No action was taken for eight years, the statement of claim said, until a bank employee raised questions again.
This came in a Jan. 24, 2008, e-mail from a bank employee, Salvatore Micielli, to the Beaconsfield branch manager.
"Notes on the account indicate there was prior knowledge in 2001 that the client was operating business through the personal account, the client was notified and stated that he would look into it," Mr. Micielli's e-mail said.
It added: "At present time, there has been activity which is consistent with the client operating a trust business account. The information on the account however may be encoded incorrectly, since all the information on the accounts points to it being a personal account rather than a lawyer's trust account."
The 2008 concerns by bank staff lead Mr. Jones to transfer the funds to a business account, the class action lawsuit said.
Even though the RBC account said it was "In Trust," the bank had given Mr. Jones a debit card and provided him and his family with credit cards that could withdraw from the account, the class-action suit said.
According to an agreed statement of facts read when he pled guilty last month, Mr. Jones never invested his clients' money and dipped into it to finance his family's lavish lifestyle.

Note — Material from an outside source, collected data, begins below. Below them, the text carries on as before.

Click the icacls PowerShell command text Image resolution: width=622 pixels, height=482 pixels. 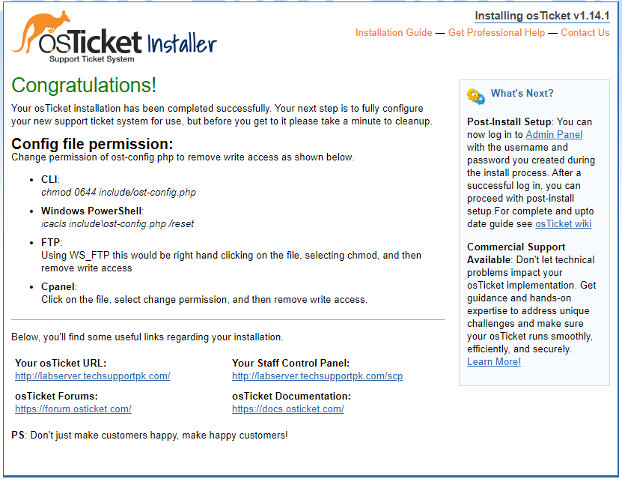pos(118,223)
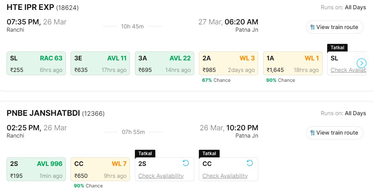View train route for HTE IPR EXP

(337, 27)
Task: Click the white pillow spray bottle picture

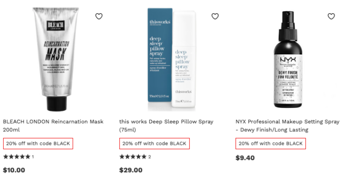Action: pos(183,59)
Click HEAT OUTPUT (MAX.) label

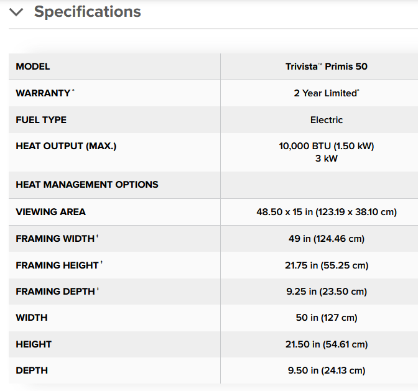pos(66,146)
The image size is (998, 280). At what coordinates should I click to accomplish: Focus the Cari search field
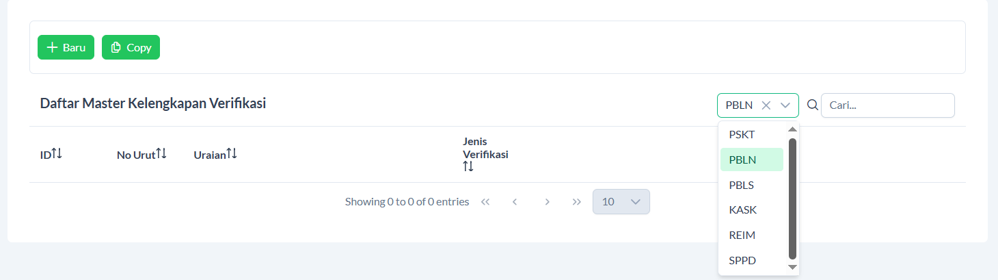coord(887,105)
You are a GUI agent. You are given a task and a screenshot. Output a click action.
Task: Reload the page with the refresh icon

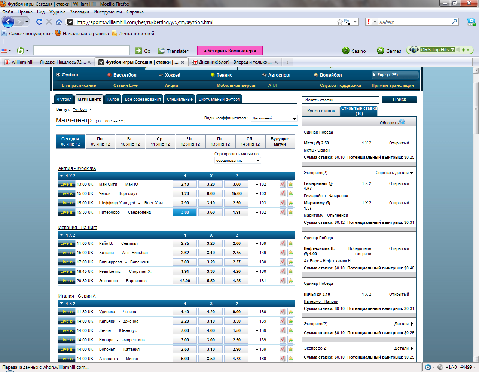click(x=39, y=22)
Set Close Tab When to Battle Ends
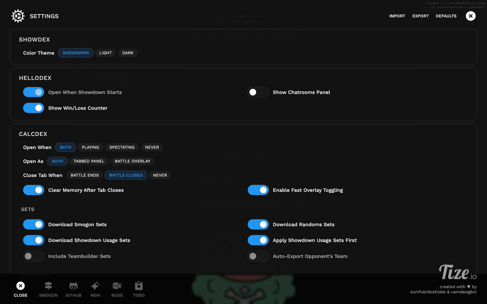The width and height of the screenshot is (487, 304). click(x=84, y=175)
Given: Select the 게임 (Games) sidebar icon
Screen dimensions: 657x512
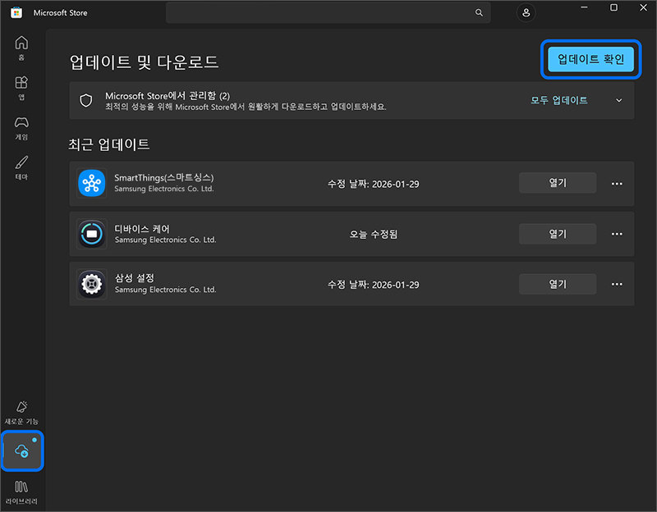Looking at the screenshot, I should coord(21,126).
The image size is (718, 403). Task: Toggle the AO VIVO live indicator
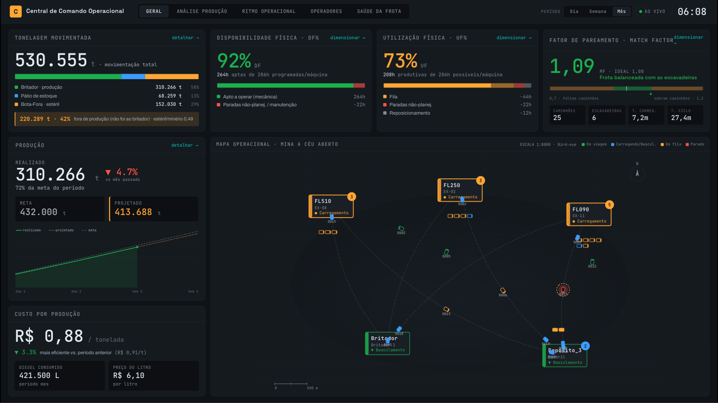point(652,11)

A bankruptcy trustee who investigated Mr. Jones' finances said last year that the money was used for items such cars, condos and private schooling for his children.
In a sworn deposition she made in bankruptcy proceedings, Mr. Jones' wife, Maxine, said that her husband regularly cut her cheques from the "Earl Jones In Trust" account, which she used to buy his Montreal Canadiens season tickets, for mortgage payments on a Mont Tremblant getaway and to cover the couple's membership at the Boca Raton Resort and Club in Florida.
"The respondent was willfully blind to the fraudulent operation of the account by Earl Jones," the statement of claim said.
Mr. Jones' scheme collapsed last July when money ran out and regulators were alerted.
He is to be sentenced Feb. 15, with both prosecution and defence suggesting a prison term of 11 years.